Friday, April 01, 2011

Coffee talk

Coffee break


Scott Adams, the creator of Dilbert, set off a little firestorm in the ethosphere this week after he published, then temporarily retracted, a tongue-in-cheek essay on positions pushed by Men's Rights organizations. The post had feminists calling him misogynist and men's rights advocates crying misanthropy.

I'm not sure I really have an opinion of the original essay to be quite honest, but I thought Adams' explanation of the whole debacle was an interesting little journey through the bowels of social media.

See, a few weeks back, I wrote a column in which I complained about family game night. It was supposed to be an off-beat, light-hearted glimpse of some mundane thing we all do, and that from time to time drives us crazy. It was supposed to be akin to looking at a snapshot, not painting a portrait.

In the print edition it appeared on a page opposite the obituaries ... which that day happened to contain an obituary for an 8-year-old child. I was mortified by the context I now found my story. Some mother was mourning her son, and if they looked to the right they would read my complaints about a family ritual they will never be able to have again with their child.

I thought: This wouldn't happen on the internet. My frivolousness wouldn't share a page with someone else's sorrow.

Now I see how it can. And how anything, no matter what audience it was meant to entertain, can take on meaning it never was meant to convey.


The NYTimes ran a story this week that city schools were planning pricey technology purchases despite cuts in other areas of education spending, namely teachers.

Questions about the effectiveness of these new technologies as they pertain to learning and evaluation persist, but we are like moths to the technological flame. ... We seem to prefer the automated bells and whistles despite any proof that they work better than the lest costly tool they replaced.

As in the case of Interactive White Boards it seems pretty clear: Everyone likes them, but there's no real way to tell if they are more effective than their low-cost cousins.

I know I'm kind-a old school, here. But I'd rather have more teachers.


You've no doubt heard about the female King Cobra that supposedly slithered out of the Bronx Zoo last weekend. Well, zoo officials didn't think the venomous viper got far, but by Monday a mystery asp started a twitter account under that moniker "BronxZoosCobra" and began live-tweeting its supposed tour of Gotham.

Among its tweets:

"Dear NYC, Apples and snakes have gone together since the beginning."

and "Holding very still in the snake exhibit at the Museum of Natural History. This is gonna be hilarious!"
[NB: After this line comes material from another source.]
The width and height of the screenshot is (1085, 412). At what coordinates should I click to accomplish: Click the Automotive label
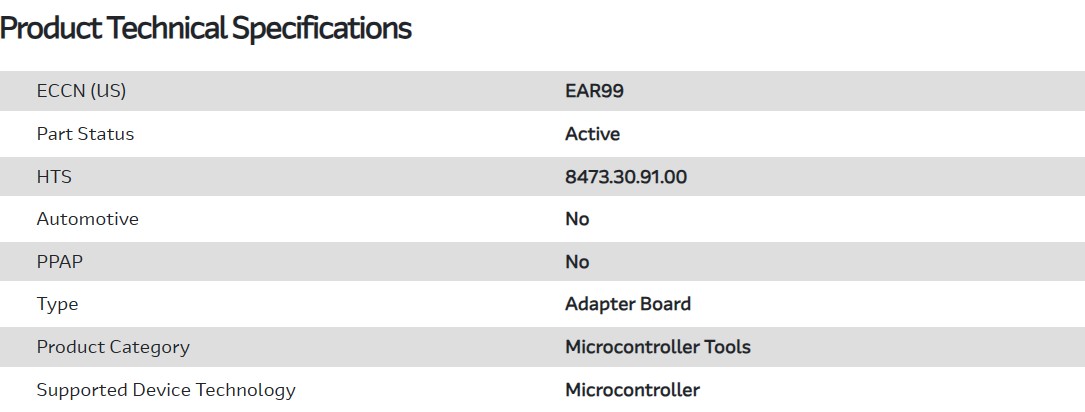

and my personal favorite: "At the Metropolitan Museum of Art. The Temple of Dendur really kicks some asp. #snakeonthetown"

In few days the little viper was on slitherabout, she'd had garnered more than 190,000 followers. The Bronx Zoo was sponging up some of the curiosity, too. Its follower count jumped more than 100 percent (to 8,000 including @bronxzooscobra) after the snake started tweeting. She even got @Jon_Favreau 's attention by posting a link to a photo on display at Ellis Island of his 1900s doppleganger.

Snake = winning.

Of course zookeepers said they believed the snake was holed up somewhere inside the confines of the zoo and would mosey on out when she's got good and hungry. Which many had hoped would mean a few weeks of reptile raillery.

On Thursday afternoon, however, the zoo reported the snake had been located, leading many twitter fans to wonder (and hope) that would be keeping its smartphone.

and ... @bronxzooscobra's first tweet back in captivity?

"Just regurgitated my iPhone. Oh, it's ssso on now. You'll never guess what's coming. #freethebronxzooscobra"

Keep the party going:

Score = tied.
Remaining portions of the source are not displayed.